L'Etat a donné mardi son feu vert au premier parc pilote d'hydroliennes en France, au large de Cherbourg, mais cette technologie qui transforme les courants des marées en électricité demeure balbutiante et plusieurs industriels ont jeté l'éponge.
Baptisé Normandie Hydro, ce projet de sept hydroliennes de 16 mètres de diamètre, pour 2 MW de puissance chacune, doit voir le jour en 2019, à 3,5 km de Goury (Manche), selon le constructeur naval DCNS, son co-concepteur avec le géant de l'énergie EDF (PA:EDF). Ce parc à 112 millions d'euros dont environ 50 millions de subventions, doit produire l'équivalent de la consommation électrique annuelle de "10.000 à 13.000 personnes", a expliqué à l'AFP Thierry Kalanquin, le PDG de DCNS Energies.
Il s'agit d'une ferme "pilote" visant à expérimenter cette énergie en vue de lancer par la suite des fermes commerciales. On ignore par exemple aujourd'hui la fréquence de la maintenance nécessaire par 30 m de fond et donc son coût.
L'annonce peut sembler de bon augure pour cette technologie discrète (immergées, les hydroliennes sont invisibles et ne gênent pas la circulation des bateaux). Mais elle masque l'abandon du second parc qui devait voir le jour à côté de Normandie Hydro. Le groupe énergétique Engie (ex GDF Suez (PA:ENGIE)) a annoncé en janvier, et confirmé mardi à l'AFP, qu'il y renonçait.
Son fournisseur, General Electric (NYSE:GE), a décidé d'arrêter le développement de sa turbine hydrolienne.
En avril 2015, c'est le conglomérat allemand Siemens qui avait annoncé la vente de sa filiale hydrolienne Marine Current Turbines à Atlantis Turbines, filiale du groupe britannique Atlantis Ressources coté à Londres.
"Le marché met plus de temps à décoller que ce qu'anticipaient nos principaux concurrents" qui se retirent, analyse M. Kalanquin.
DCNS pour sa part assure "continuer à y croire". Certes l'industriel a dû retarder le raccordement au réseau de deux hydroliennes au large de Paimpol-Bréhat (Côtes d'armor), prévue au départ à l'été 2016, en raison d'un "défaut de qualité". Le groupe détenu à 65% par l'Etat parle aujourd'hui d'en raccorder une "d'ici à l'automne" et la seconde "plus tard".
- Usine d'assemblage -
Mais le constructeur des sous-marins nucléaires français a une hydrolienne qui fonctionne depuis novembre au Canada, dans la baie de Fundy, dans des courants à 5 mètres par seconde, "un peu plus forts encore que ceux du raz Blanchard", argumente M. Kalanquin. Une seconde machine doit y être immergée "à l'automne", après inspection de la première.

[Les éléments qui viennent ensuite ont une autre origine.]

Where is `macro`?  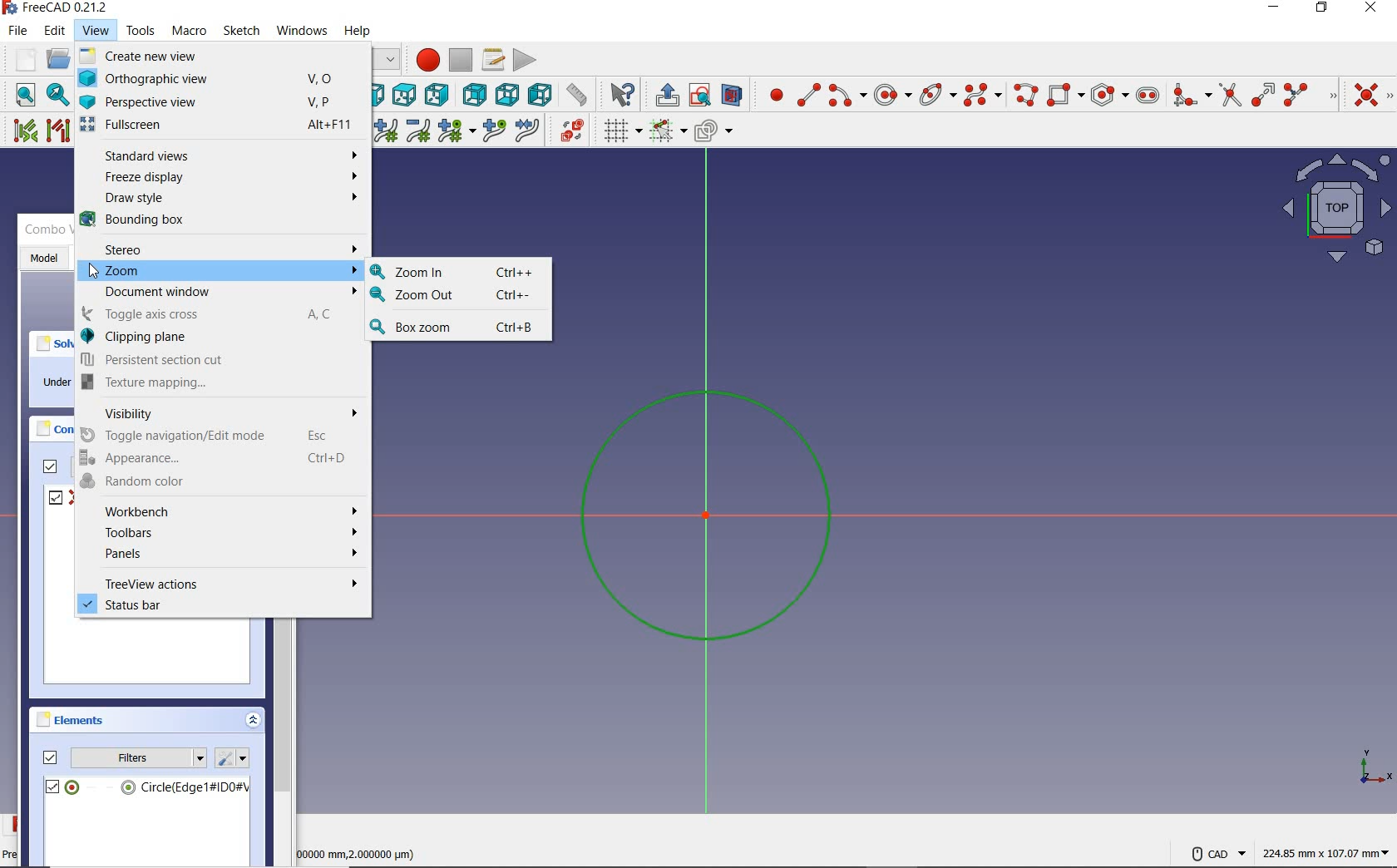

Le groupe, qui emploie près de 13.000 salariés dans le monde dont environ 150 personnes dans l'hydrolien, doit en outre entamer "dans les prochaines semaines" la construction d'une usine d'assemblage d'hydroliennes à Cherbourg. L'usine emploiera "quelques dizaines de personnes", selon M. Kalanquin.
DCNS n'est pas le seul à miser encore sur cette technologie beaucoup moins mature que l'éolien offshore. La PME Sabella, qui a alimenté l'île bretonne d'Ouessant entre novembre 2015 et avril 2016 avec la seule hydrolienne qui ait jamais fonctionné au large des côtes françaises, travaille sur plusieurs projets. L'entreprise quimpéroise annonce une augmentation de ses effectifs de 15 à 20/25 personnes avant 2018. Forte d'un contrat aux Philippines pour 2019, elle mise pour sa part sur le marché des îles où il est plus facile pour l'hydrolien d'être compétitif.

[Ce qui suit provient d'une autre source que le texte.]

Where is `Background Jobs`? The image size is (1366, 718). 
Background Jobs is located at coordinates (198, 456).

L'entreprise grenobloise Hydroquest est également toujours convaincue que l'hydrolien a un avenir, a indiqué mardi son PDG Jean-François Simon à l'AFP. Partenaire des Chantiers mécaniques de Normandie (CMN), la PME compte deux hydroliennes fluviales à son actif, à Orléans et en Guyane. Elle projette en 2018 l'installation d'une hydrolienne marine en Bretagne et, avec la Compagnie nationale du Rhône (CNR), de 39 turbines totalisant 2 MW dans le Rhône.
Selon le syndicat des énergies renouvelables (SER), une quinzaine d'hydroliennes produisent de l'électricité dans le monde dans des parcs d'essais, au large de l'Ecosse (6 MW), des Pays-Bas (1,2 MW), du Canada (2 MW) et du Japon (3 MW).